Der Oberste Gerichtshof hat als Rekursgericht in Arbeits- und Sozialrechtssachen durch den Senatspräsidenten Hon.-Prof. Dr. Kuras als Vorsitzenden, die Hofrätinnen Dr. Tarmann-Prentner und Mag. Wessely-Kristöfel als weitere Richter sowie die fachkundigen Laienrichter ADir. Sabine Duminger (aus dem Kreis der Arbeitgeber) und Robert Hauser (aus dem Kreis der Arbeitnehmer) in der Arbeitsrechtssache der klagenden Partei G*, vertreten durch FREIMÜLLER/OBEREDER/PILZ RECHTSANWÄLT_INNEN GmbH in Wien, gegen die beklagte Partei B* GmbH, *, vertreten durch HUGER Rechtsanwalts GmbH in Wien, wegen 615,52 EUR brutto, infolge Rekurses der beklagten Partei gegen den Beschluss des Oberlandesgerichts Wien als Berufungsgericht in Arbeits- und Sozialrechtssachen vom 29. Oktober 2019, GZ 10 Ra 70/19s-43, mit dem der Berufung der klagenden Partei gegen das Urteil des Arbeits- und Sozialgerichts Wien vom 14. Jänner 2019, GZ 18 Cga 1/16x-39, Folge gegeben wurde, in nichtöffentlicher Sitzung den

Beschluss

gefasst:

Spruch

Der Rekurs wird zurückgewiesen.

Die beklagte Partei ist schuldig, der klagenden Partei die mit 252,31 EUR (darin 42,02 EUR USt) bestimmten Kosten der Rekursbeantwortung binnen 14 Tagen zu ersetzen.

Text

Begründung:

Der Kläger ist gelernter Maurer.

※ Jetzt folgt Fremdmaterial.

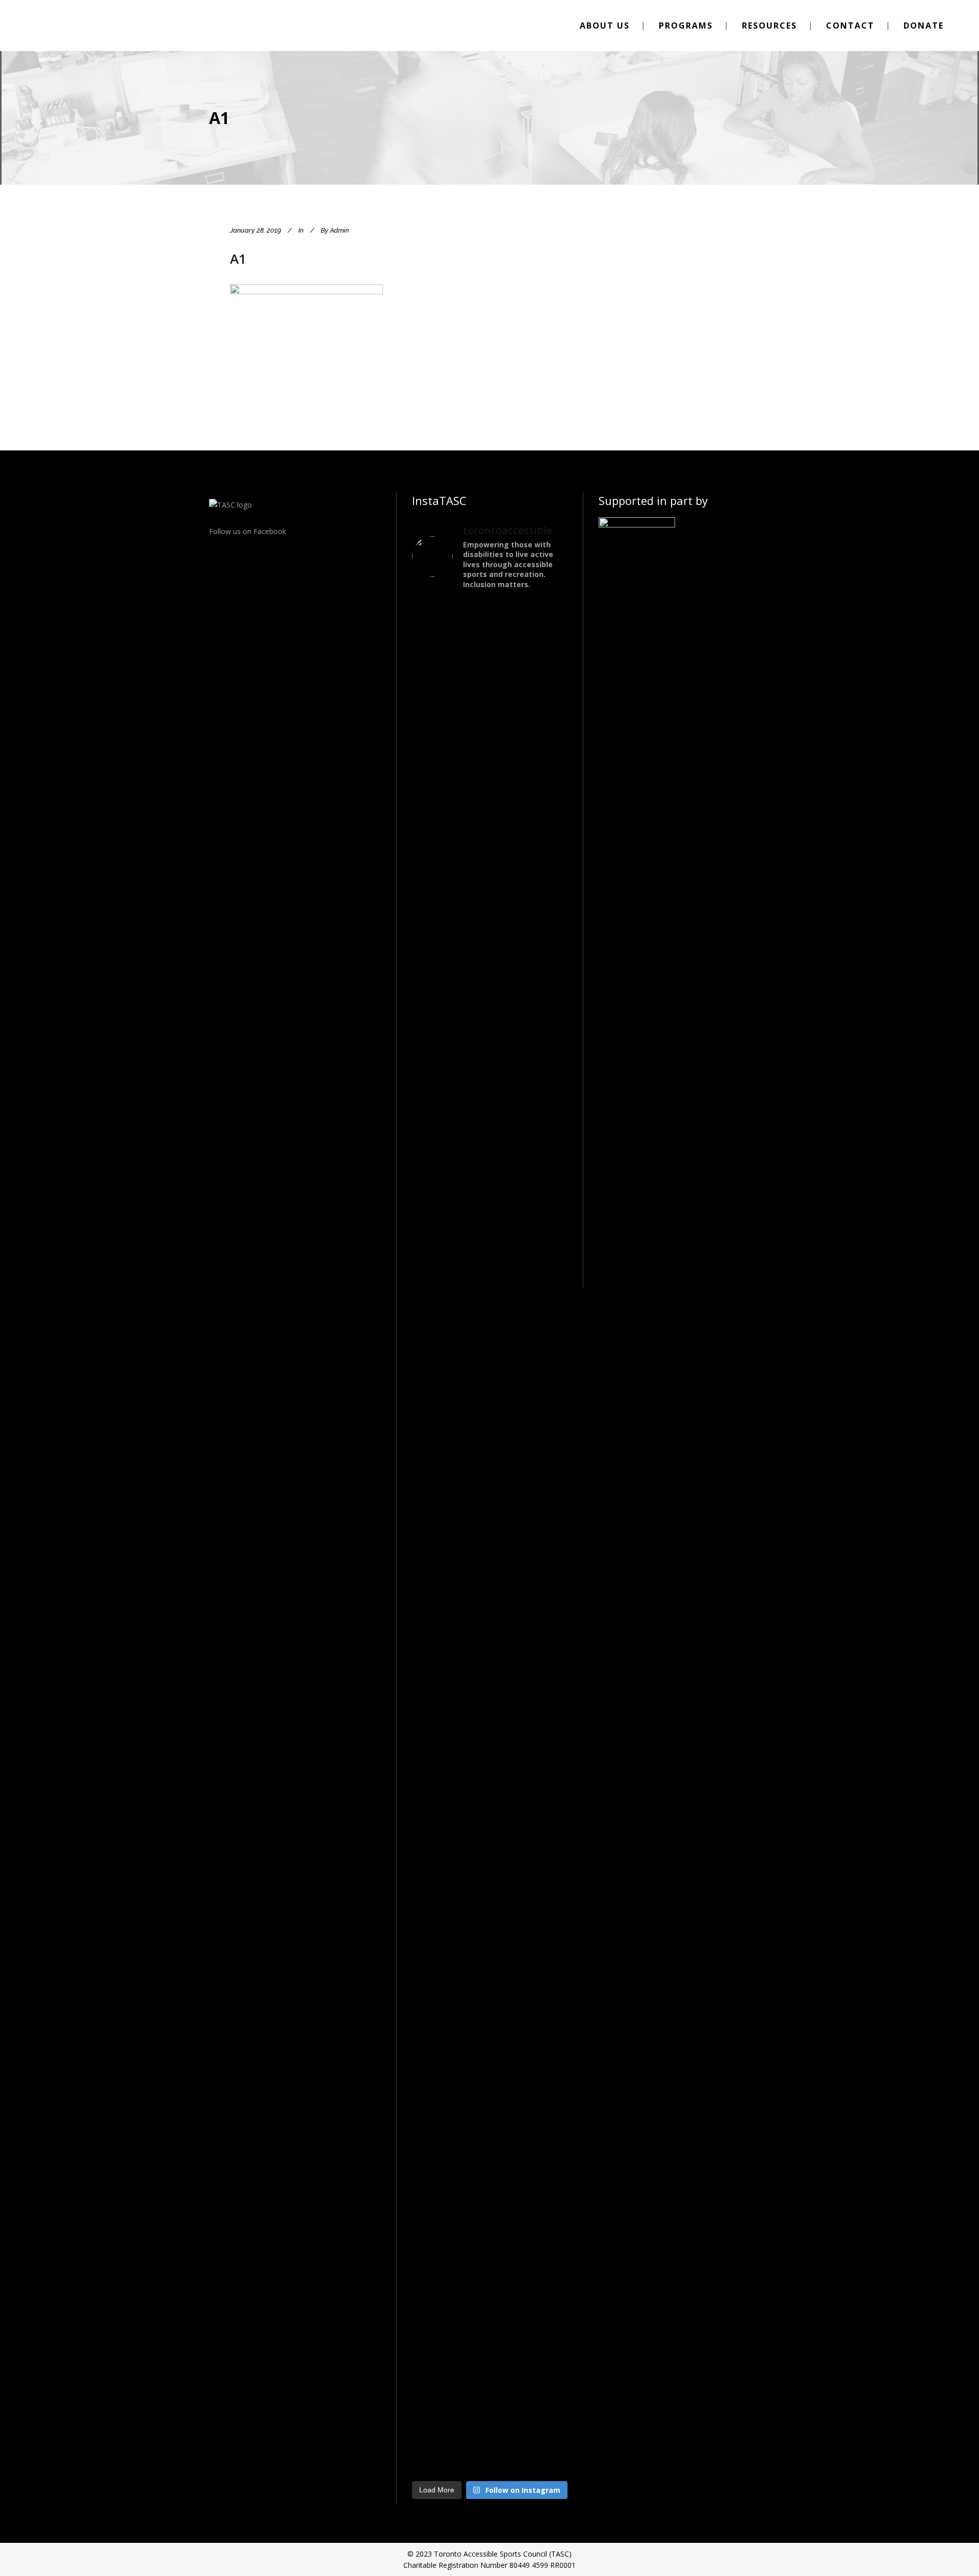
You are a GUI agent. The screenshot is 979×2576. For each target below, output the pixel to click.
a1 (238, 258)
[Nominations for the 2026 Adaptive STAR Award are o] (490, 2009)
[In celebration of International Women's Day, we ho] (543, 1616)
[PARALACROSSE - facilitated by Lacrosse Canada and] (436, 1739)
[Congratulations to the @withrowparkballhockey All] (436, 754)
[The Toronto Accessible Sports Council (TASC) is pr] (490, 819)
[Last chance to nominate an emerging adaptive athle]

Er war bei der Beklagten vom 22. 6. 2015 bis (zur einvernehmlichen Beendigung am) 7. 10. 2015 als „Sanierungsarbeiter“ beschäftigt. Bei der Beklagten handelt sich um ein – in Österreich und weltweit tätiges – Sanierungsunternehmen, das Leistungen an Geschäfts- und Privatkunden für die rasche und effiziente Beseitigung von Schadensfolgen nach Bränden, Wasser- und Sturmschäden sowie anderen Kontaminationen erbringt. Sie bewirbt das Leistungsspektrum mit der Entfernung und Extraktion von Rückständen und Schadstoffen aller Art von Maschinen, Objekten, Betriebsanlagen und ihren Bestandteilen, die sich nach Freiwerden oder Entstehen niedergeschlagen haben oder in eine Materialoberfläche eingedrungen sind oder die ursprünglich bewusst aufgebracht wurden. Der Unternehmensgegenstand ist kurz zusammengefasst die Sanierung nach Schadensfällen. Die Kernleistungen sind die Reinigung und Trocknung nach Wasserschäden, sowie die Reinigung und Sanierung nach Brand- und Sturmschäden oder anderen Elementarereignissen. Im Einzelnen wird nach Brandschäden die Baustellensicherung und Brandplatzräumung übernommen, ebenso das Reinigen von kontaminierten Gebäudeoberflächen und Einrichtungsgegenständen, sowie das Zerlegen, Reinigen, Instandsetzen und wieder Montieren von Maschinen und Anlagen, allenfalls die Korrisionsentfernung. Vorwiegend werden Brandrückstände wie zB Ruß und Teer entfernt. Nach Wasserschäden beginnt die Arbeit nach der Baustellensicherung mit dem Auffinden und Reparieren der Schadensursache (bei Leitungswasserschäden). Danach wird das Reinigen und Desinfizieren von mit Schlamm, Fäkalwässern oä kontaminierten Gebäudeoberflächen und Einrichtungsgegenständen vorgenommen und im Anschluss die Gebäudekonstruktion mit Trocknungsgeräten ausgetrocknet. In weiterer Folge werden – wie nach Brandschäden – die Zerlegung, Reinigung, Instandsetzung und Korrisionsentfernung an Maschinen und Anlagen durchgeführt. Durch die Trocknungsarbeiten soll Schimmelbefall verhindert werden. Dies erfolgt durch die Installation von Trocknungsgeräten, die die Luftfeuchtigkeit absenken, und durch die Anwendung von Desinfektionsmitteln. Dabei werden handwerkliche Tätigkeiten wie Be- und Entlastungsbohrungen (bei Estrichtrocknungen) und die Aufstellung und Inbetriebnahme von Geräten durchgeführt.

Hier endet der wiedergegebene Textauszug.